Before K.K. HALL, MURNAGHAN and NIEMEYER, Circuit Judges.

OPINION

PER CURIAM:

The case on appeal from the United States District Court for the District of Maryland here presented discloses a plaintiff-appellant who has alleged a sympathetic set of facts, although the choice to proceed under 42 U.S.C. § 1983 rather than state law has led to the result that, despite the existence of one or more colorable claims of due process violations against the defendants, other than the two who were foster parents, even a liberal construction of the complaint in the plaintiff's favor reveals that nearly all of the remaining defendants are immune from suit on the basis of the Eleventh Amendment as applied to officials of the State of Maryland or lack of personal involvement. Those few defendants remaining have not been adequately alleged as having performed in a deliberately indifferent manner.

The case arose out of 1) action by the Baltimore County Department of Social Services (BCDSS) in seizing from school George Keith Davis, Jr. (Keith), the minor son of appellant Debbie Davis (Davis), the plaintiff and appellant, and 2) because of serious injuries Keith allegedly sustained while in foster care.

The seizure on an emergency basis occurred on April 15, 1986, when Keith was six years old, with appellee Catherine O'Connell (O'Connell), an Intake Officer, in the active and direct role for the BCDSS. Keith was taken from his special education school, Chatsworth, the BCDSS contending that Keith had been improperly physically disciplined by his grandmother.

A juvenile court hearing to consider custody was promptly scheduled and took place on April 16, 1986, the very next day following the taking of Keith. Davis appeared at the hearing, at which a master ordered placement of Keith, as a child in need of care and assistance (CINA), in a shelter care setting; i.e., with foster parents selected by BCDSS. The master also ordered that all "reasonable efforts" be "made to make it possible for the child to return home." A supplementary judicial hearing on May 19, 1986, at which Davis was also present, resulted in a similar order.

During the ensuing custody by Ken and Mary Simonson, the foster parents selected by the BCDSS, Keith received injuries through contact with another foster child in the Simonsons' care. It was alleged that the Simonsons withheld treatment of the injury. Through the BCDSS, medical care was ultimately provided, although not until, after the passage of several days, the wound had become seriously infected.

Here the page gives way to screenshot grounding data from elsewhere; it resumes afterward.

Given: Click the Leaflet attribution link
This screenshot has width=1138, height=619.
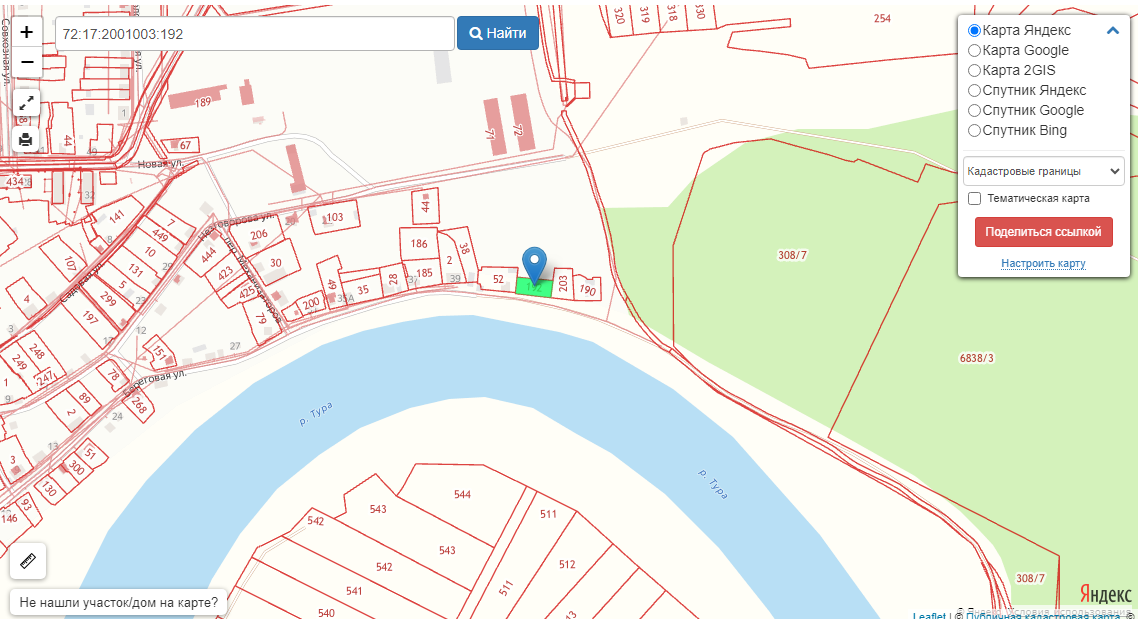Looking at the screenshot, I should [x=929, y=615].
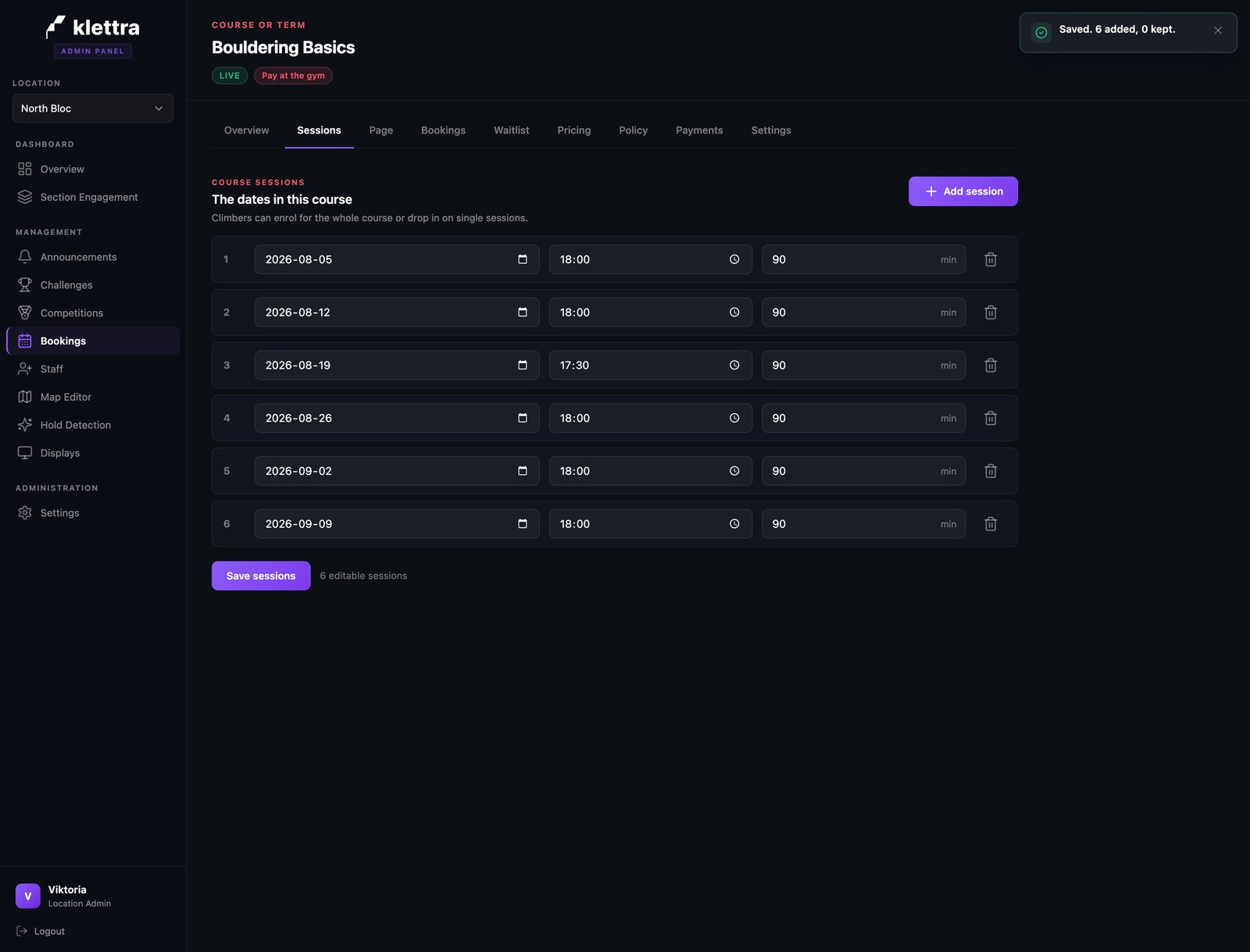The image size is (1250, 952).
Task: Expand the North Bloc location dropdown
Action: (x=93, y=109)
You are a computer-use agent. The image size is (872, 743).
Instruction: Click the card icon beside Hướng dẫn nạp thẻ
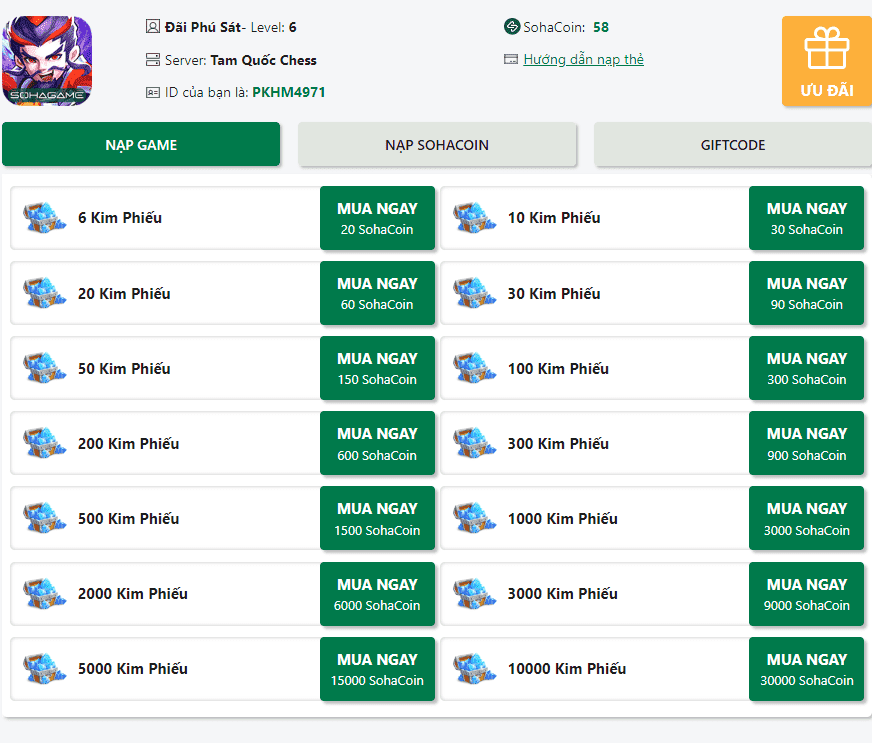click(512, 60)
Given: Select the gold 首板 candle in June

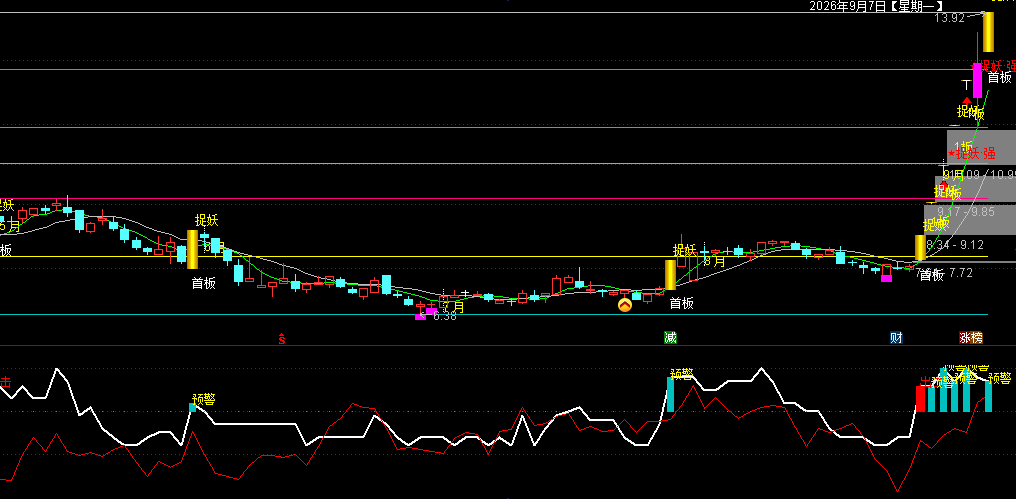Looking at the screenshot, I should tap(192, 250).
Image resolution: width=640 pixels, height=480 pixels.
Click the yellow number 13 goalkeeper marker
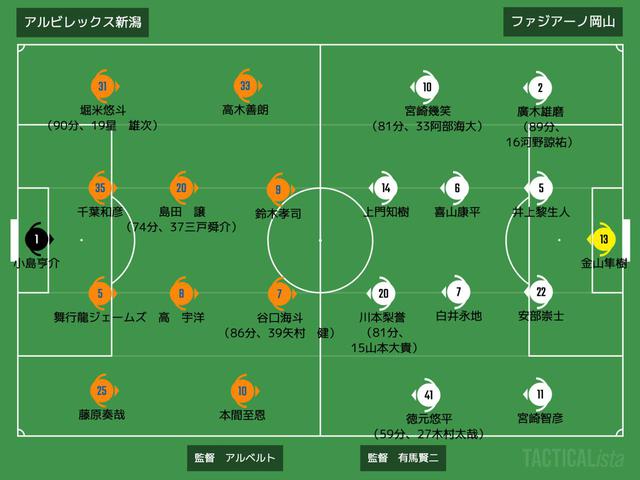point(603,239)
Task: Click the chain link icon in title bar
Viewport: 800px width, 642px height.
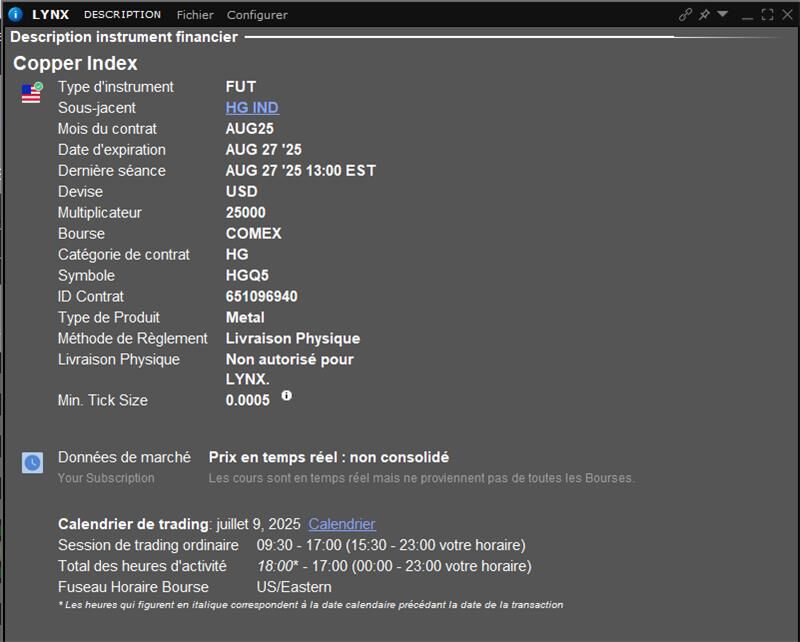Action: (x=686, y=15)
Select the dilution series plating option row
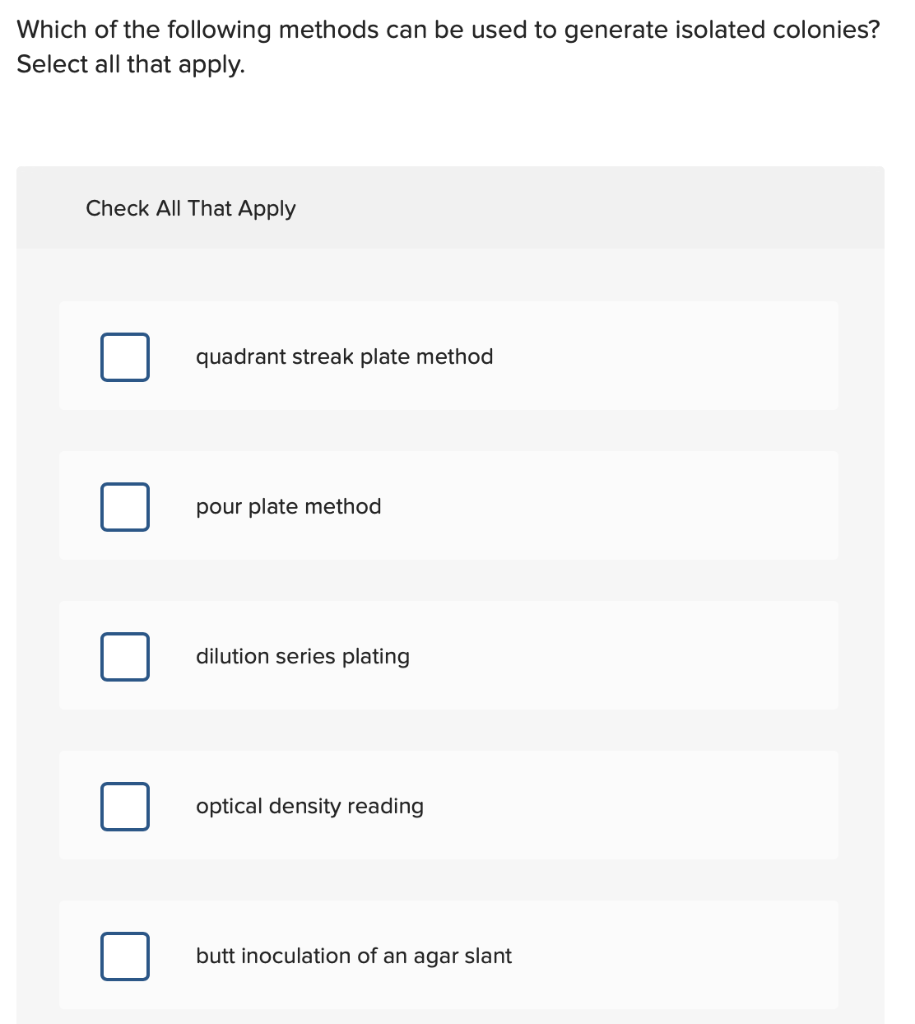Screen dimensions: 915x1024 pos(448,656)
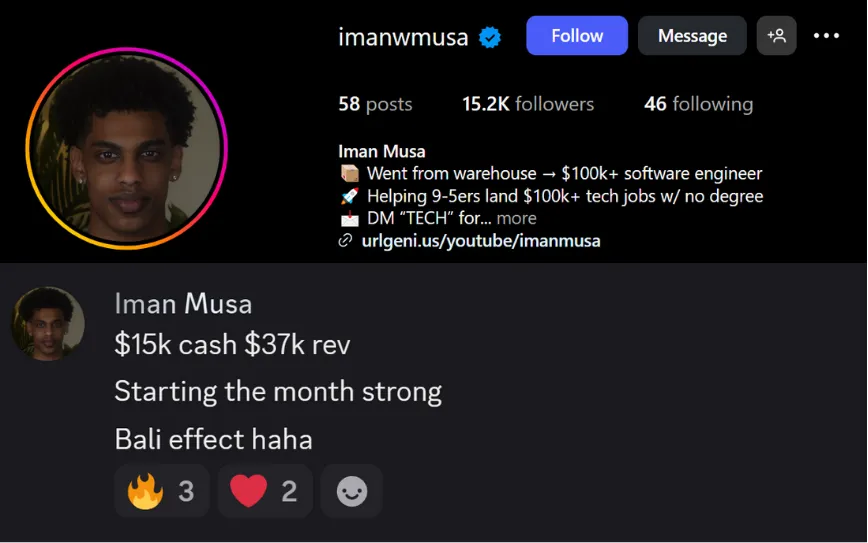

In September 1986, Keith was returned to the care of Davis and to school.

On March 30, 1989, two and one-half years later, Davis, for herself and as Keith's mother and next friend, filed suit under 42 U.S.C. § 1983. Diversity was lacking for instituting state tort law claims in federal court. None have apparently been instituted in a Maryland court. The complaint was amended on June 28, 1989.

The amended complaint sought only money damages and named as defendants BCDSS, five BCDSS caseworkers, and a number of BCDSS supervisory employees and State of Maryland Social Service officials (all of whom were sued in official and individual capacities), and the foster parents, the Simonsons. The suit alleged wrongful removal of Keith and injuries sustained by him while in consequent custody, assertedly in violation of 42 U.S.C. § 1983.

After discovery was stayed on August 31, 1990, two motions to dismiss were granted, disposing of Davis' case in its entirety. The instant appeal timely followed.

Because the case comes to us primarily as a granted motion to dismiss under Federal Rule of Civil Procedure 12(b)(6), we review the district court's disposition de novo, assuming that all facts are accepted as Davis has alleged, and that all factual characterizations and inferences support Davis' position. Jenkins v. McKeithen, 395 U.S. 411, 421-22 (1969); Revene v. Charles Co. Comm'rs, 882 F.2d 870, 872 (4th Cir.1989); 5A C. Wright & A. Miller, Federal Practice and Procedure, § 1368 (1990).

Nevertheless, to the extent that the district court treated the question of sovereign immunity under the Eleventh Amendment by considering matters outside the pleadings, the disposition by the district court shall be construed as the entry of summary judgment. Gay v. Wall, 761 F.2d 175, 177 (4th Cir.1985).